**Fragmento de origen:**
....

Quienes dicen conocer los secretos de la familia insisten en considerar el peso que habría tenido el pedido de su hija para que declinara la candidatura y se dedicara a llevar adelante empresas menos expuestas y peligrosas que las propias de la política. Puede que el reclamo haya existido y hasta sería lógico después de la muerte súbita de Néstor Kirchner. Sin embargo, de momento no hay -al menos de manera visible- ningún elemento de juicio, susceptible de ser tenido en cuenta, que permita siquiera insinuar la posibilidad de un paso al costado.
Si CFK pensase retirarse a cuarteles de invierno y sopesase, por tanto, la conveniencia de dejar que otro ocupase su lugar a la hora de definir la fórmula presidencial, su actitud casi con seguridad sería diferente. La viuda que ocupa en soledad la Quinta de Olivos es evidente que ha decidido mostrarle a la sociedad su razón independiente de ser respecto de la sombra de su marido que todavía revolotea por todo el tinglado del poder kirchnerista. Haber cambiado de tal forma sus modales -justamente ella, de ordinario crispada y al borde de un ataque de nervios- no es casualidad. La creación del ministerio de Seguridad, tampoco. Menos aún el reacomodamiento del gabinete hecho sin necesidad -hasta ahora- de fulminar excomuniones públicas y producir renuncias de resonancia.
Nadie obra de esa manera si está a punto de abandonar el poder, menos urgida por circunstancias adversas que por su propia voluntad. Claro que lo dicho no significa que será de la partida en octubre a cualquier precio. Seguramente si el espaldarazo que recibió el 27 de octubre se desvaneciese de un día para el otro -tal como apareció sin anunciarse y a instancias de una muerte fortuita- Cristina Fernández pensaría dos veces antes de aceptar la postulación que está en boca del país. Pero mientras dure el efecto luto y la gestión la acompañe razonablemente bien, lo más probable es que ella encabece la boleta electoral del Frente.
Cuenta hoy, a su favor, con una intención de voto sólida que, sin llegar a 40 %, la ubica en un cómodo primer puesto, lejos de sus dos inmediatos perseguidores: Mauricio Macri y Ricardo Alfonsín. Tiene, además, el viento de cola económico que podría inflar las velas de su administración en los diez meses que faltan para substanciar los comicios presidenciales. Podrá mermar dos o tres puntos el crecimiento, si se lo compara con el de este año que toca a su fin, lo cual no quita que le sobren recursos para repartir antes de las elecciones.
Por último la sigue ayudando la dispersión del arco opositor y las disputas en las que se hallan enredados los radicales, el peronismo disidente, el socialismo y el PRO. Si acaso despuntase en el horizonte un candidato capaz de suscitar una gran expectativa y de generar un debate de ideas novedoso en el anquilosado sistema político argentino, la actual presidente tendría razones para preocuparse. Como lo contrario es cierto, el arco opositor continúa representando para Cristina Fernández una ventaja inapreciable.

....

**Tarea pendiente:** Reescribe el fragmento sobre la candidatura de Cristina Fernández, comenzando en "Si CFK pensase" y terminando en "renuncias de resonancia.", y cambia "gabinete" por "equipo de gobierno". Utiliza solo el fragmento como fuente.

**Datos proporcionados:**
....

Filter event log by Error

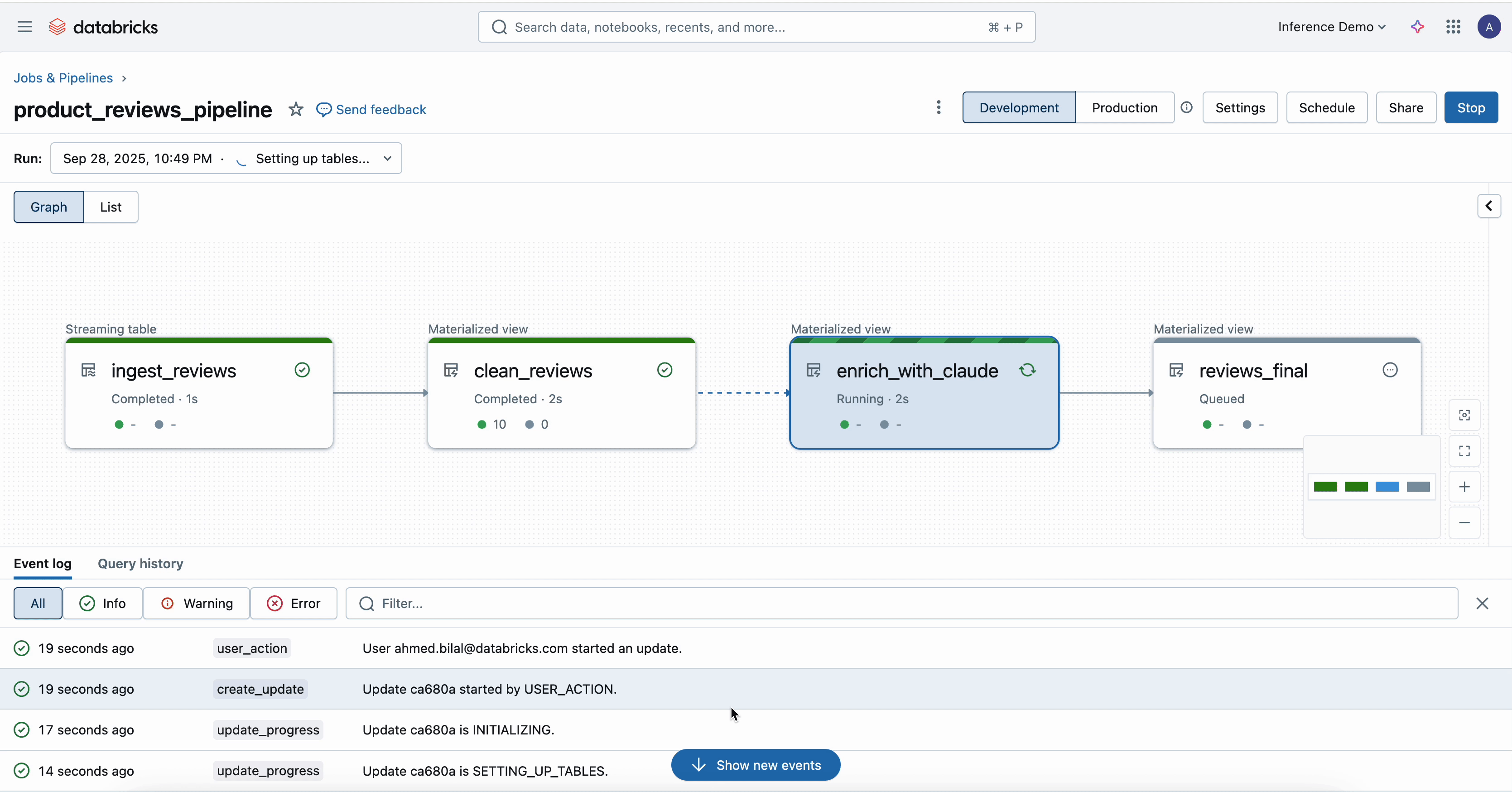click(x=294, y=604)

....

**Resultado:**
Si CFK pensase retirarse a cuarteles de invierno y sopesase, por tanto, la conveniencia de dejar que otro ocupase su lugar a la hora de definir la fórmula presidencial, su actitud casi con seguridad sería diferente. La viuda que ocupa en soledad la Quinta de Olivos es evidente que ha decidido mostrarle a la sociedad su razón independiente de ser respecto de la sombra de su marido que todavía revolotea por todo el tinglado del poder kirchnerista. Haber cambiado de tal forma sus modales -justamente ella, de ordinario crispada y al borde de un ataque de nervios- no es casualidad. La creación del ministerio de Seguridad, tampoco. Menos aún el reacomodamiento del equipo de gobierno hecho sin necesidad -hasta ahora- de fulminar excomuniones públicas y producir renuncias de resonancia.